Quelques succès modestes ont été remportés. Mme Ugay de Balay a notamment indiqué à IRIN que les chefs des communautés de certaines régions de la RAMM avaient été en mesure de prévenir plusieurs affrontements, « car ils ont entrepris de préserver la paix dans leur région ». « Ils ont déclaré leurs régions "zones de paix" et ont établi des lignes de communication entre les belligérants », a ajouté Mme Ugay.

Complément 1 Mindanao aux Philippines

(par Pierre Rousset http://www.europe-solidaire.org/spi...

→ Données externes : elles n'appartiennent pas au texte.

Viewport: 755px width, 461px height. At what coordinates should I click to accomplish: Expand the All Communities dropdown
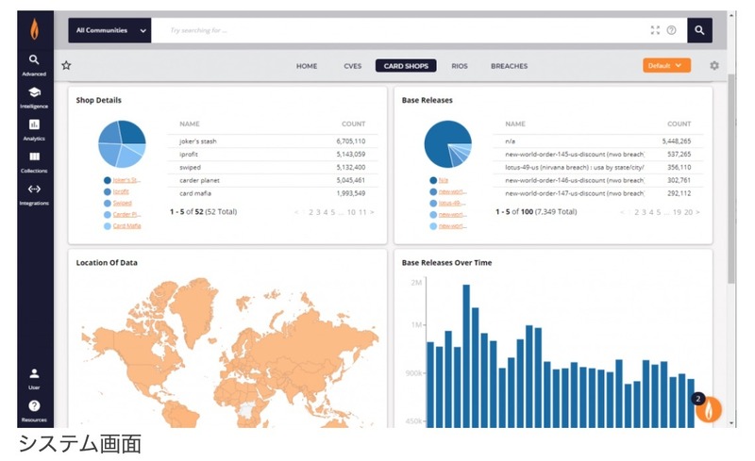pos(109,30)
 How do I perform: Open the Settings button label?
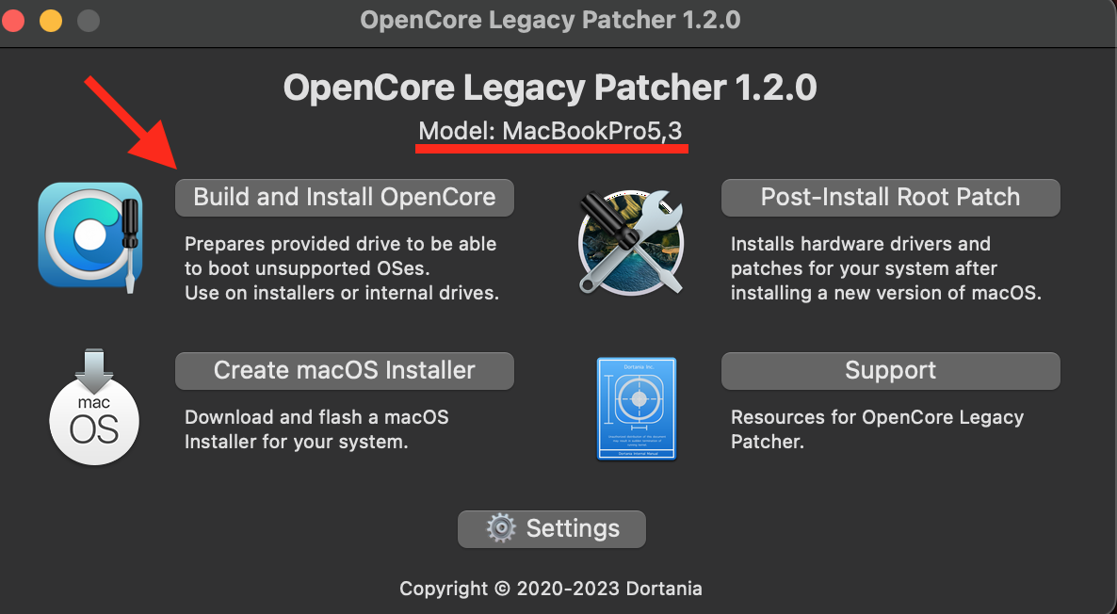point(573,528)
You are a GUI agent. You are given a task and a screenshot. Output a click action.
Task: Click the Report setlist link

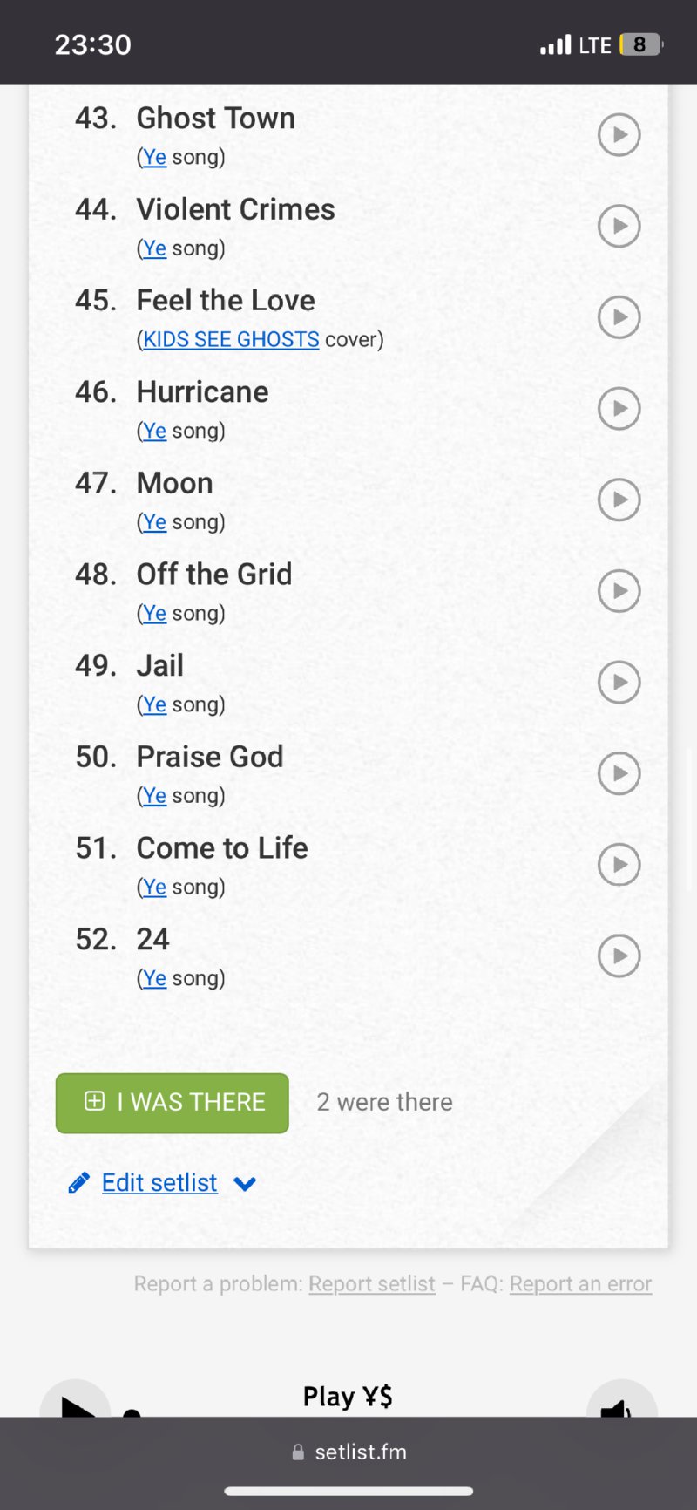tap(371, 1284)
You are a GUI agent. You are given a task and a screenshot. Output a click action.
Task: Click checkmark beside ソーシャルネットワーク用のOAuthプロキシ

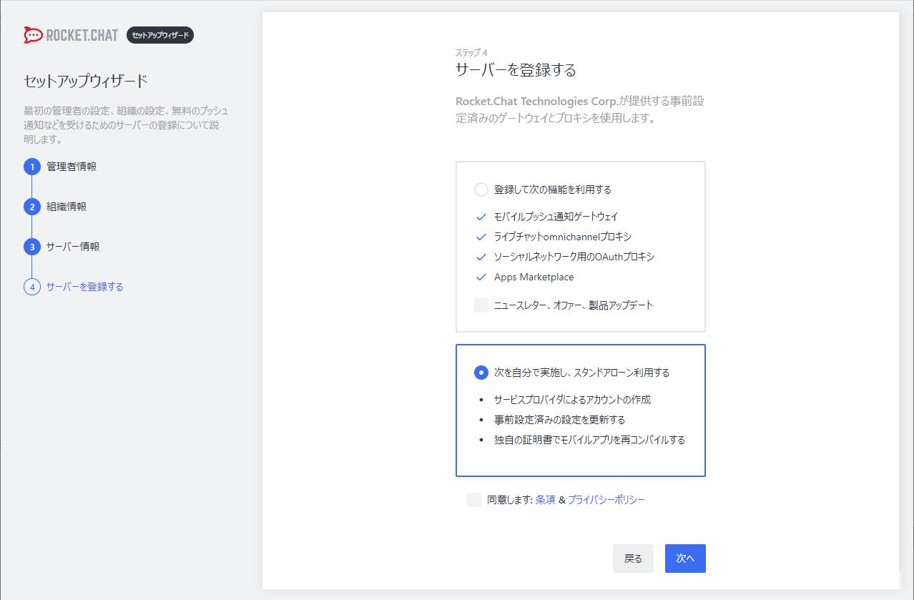click(481, 257)
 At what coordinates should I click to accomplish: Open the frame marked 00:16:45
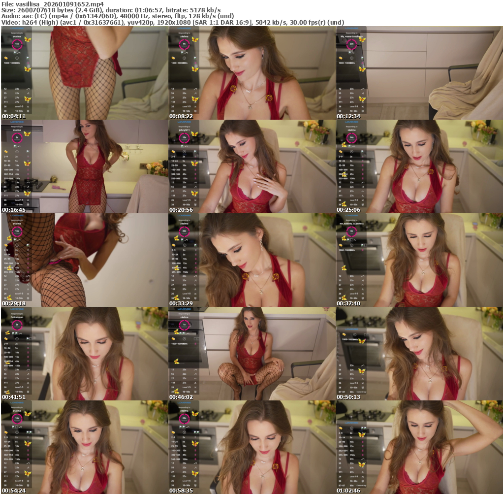coord(84,166)
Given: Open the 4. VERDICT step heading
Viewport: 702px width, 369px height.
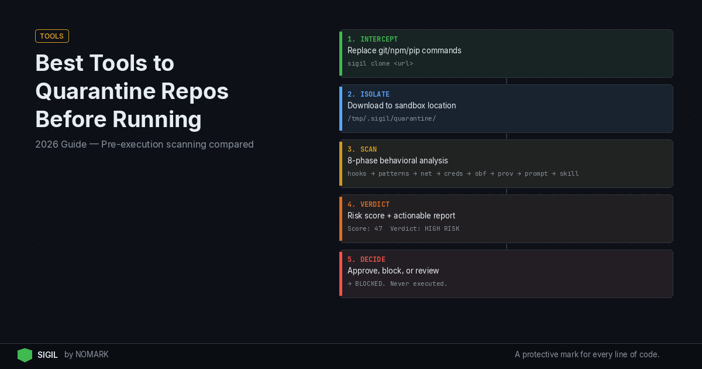Looking at the screenshot, I should (x=369, y=204).
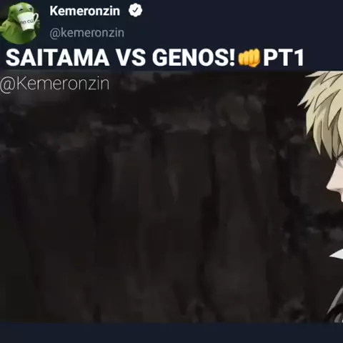Image resolution: width=343 pixels, height=343 pixels.
Task: Click the word SAITAMA in title
Action: tap(57, 58)
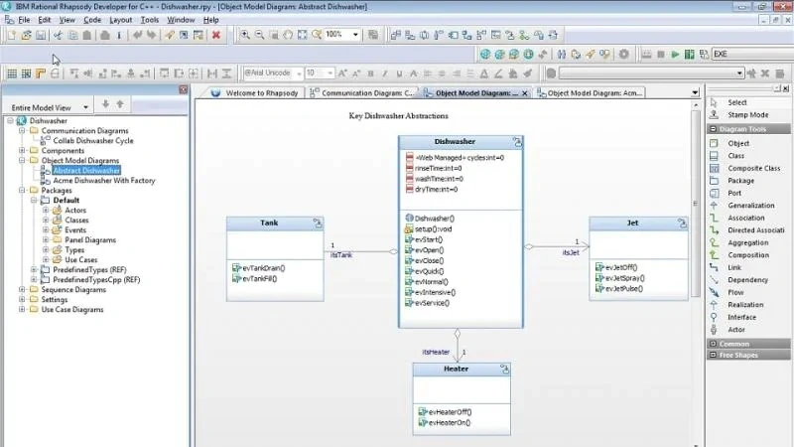The image size is (794, 447).
Task: Open the Arial Unicode font dropdown
Action: [296, 73]
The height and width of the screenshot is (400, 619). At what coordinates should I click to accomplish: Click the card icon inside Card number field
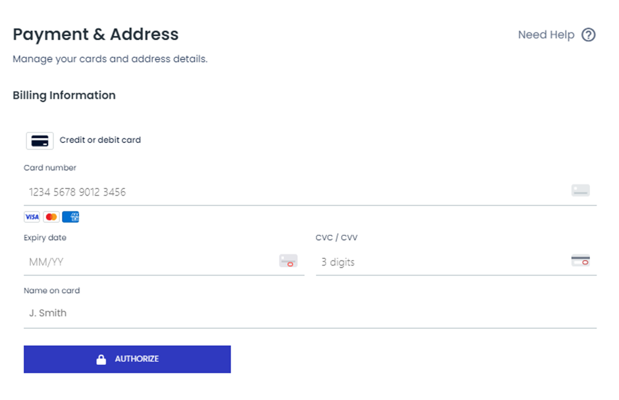click(580, 191)
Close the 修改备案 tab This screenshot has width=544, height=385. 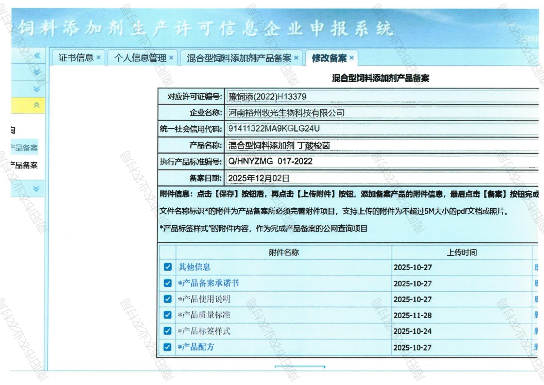pos(352,58)
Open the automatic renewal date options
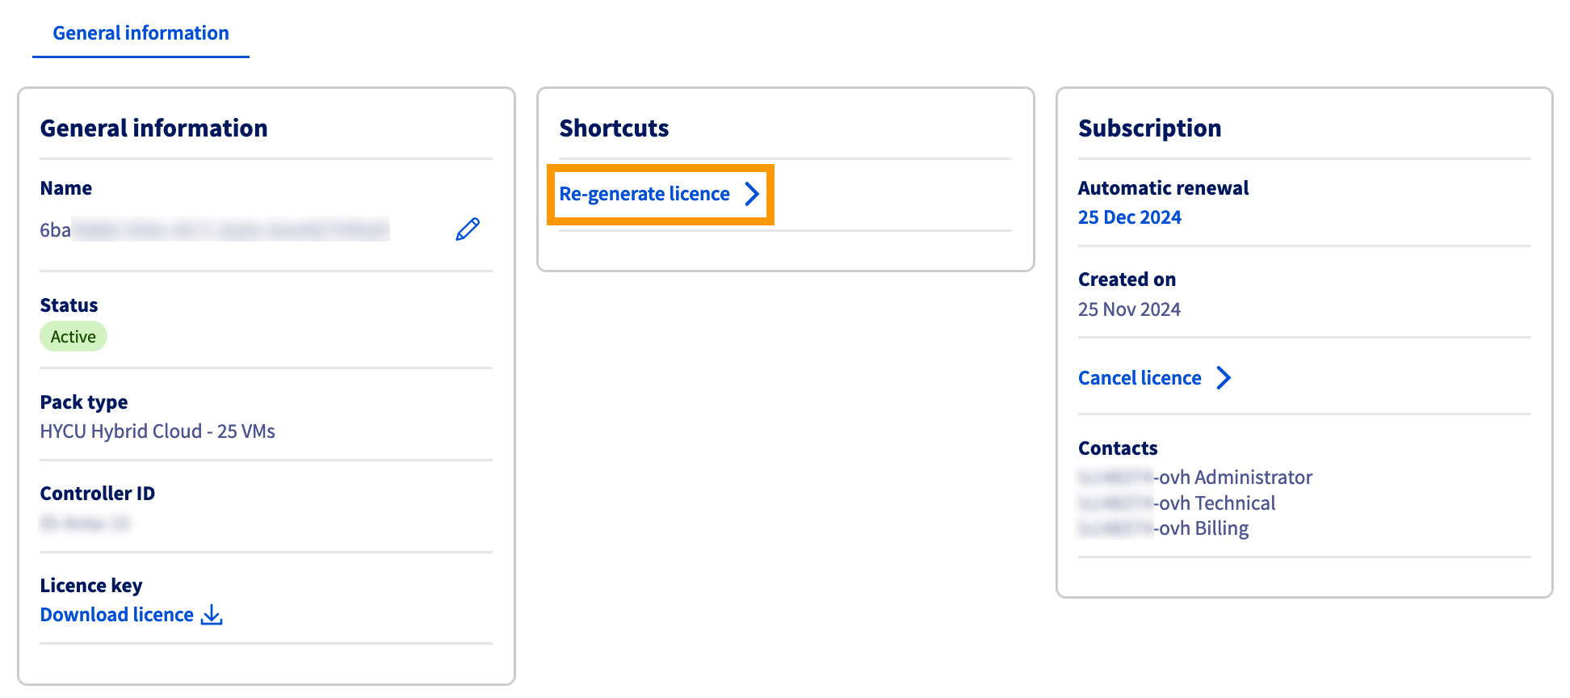This screenshot has height=698, width=1570. [1129, 217]
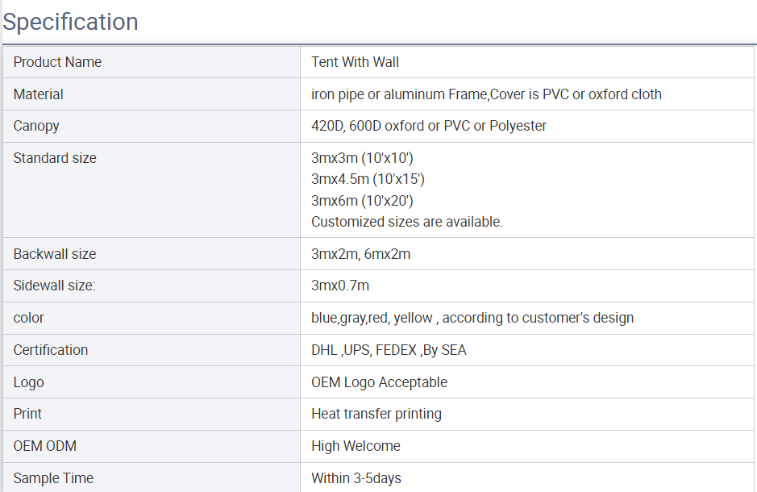This screenshot has width=757, height=492.
Task: Click the 3mx3m (10'x10') size line
Action: tap(362, 158)
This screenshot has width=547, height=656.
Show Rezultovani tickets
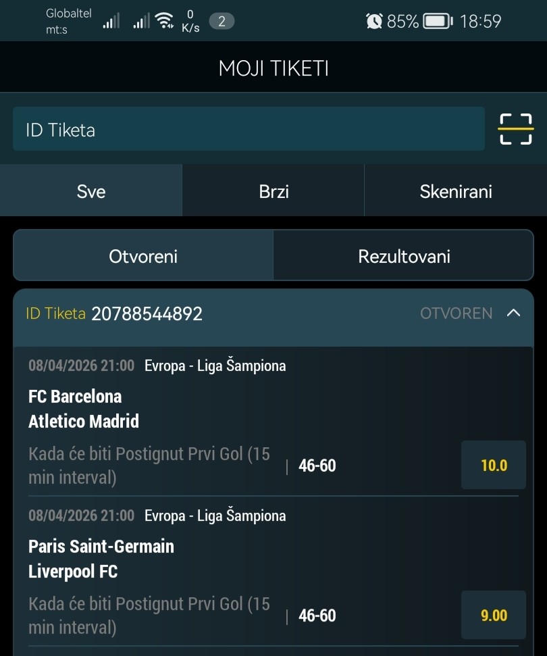pyautogui.click(x=404, y=256)
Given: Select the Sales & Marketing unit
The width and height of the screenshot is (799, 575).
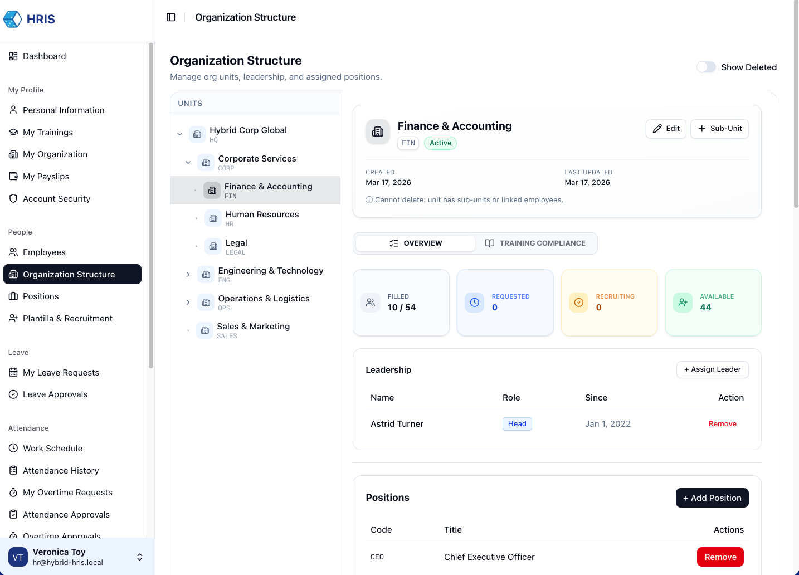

On compte, dans cette île de 20 millions d’habitants trois peuples : les peuples indigènes (des tribus montagnardes), les moros (les musulmans islamisés avant l’arrivée de l’Espagne au 16ème siècle dans l’archipel) et les descendants de « colons » chrétiens (des paysans du nord et du centre de l’archipel envoyés occuper des terres à Mindanao). Les moros sont devenus minoritaires dans leur pays du fait de ce processus de colonisation interne. La situation est donc potentiellement explosive, d’autant plus qu’à Mindanao, il y a encore des territoires à conquérir pour les multinationales ou le capital philippin, pour l’agriculture, les plantations. Beaucoup de mines d’or aussi, de métaux, de bois de forêt. Pour prendre possession de ces terres agricoles, forêts ou mines, il faut déplacer des populations. Evidemment, dans le contexte de Mindanao, cela se fait en attisant des conflits entre les communautés : montagnards, moros et chrétiens. L’arrière-plan est classiquement économique mais la forme que cela prend, est celle de conflits intercommunautaires. Ce n’est pas le seul pays du monde où cela se passe comme cela.

Il s’agit d’une guerre ouverte. La militarisation de l’île est permanente, une violence armée rampante permanente. Aujourd’hui, pour rajouter de l’huile sur le feu, les Etats-Unis ont envoyé des troupes sur l’île au nom de l’anti-terrorisme avec, pour objectif, de rétablir dans leur ancienne colonie des bases militaires qui leur permettent de surveiller l’Indonésie et la mer de Chine du Sud. La situation est donc extrêmement dure.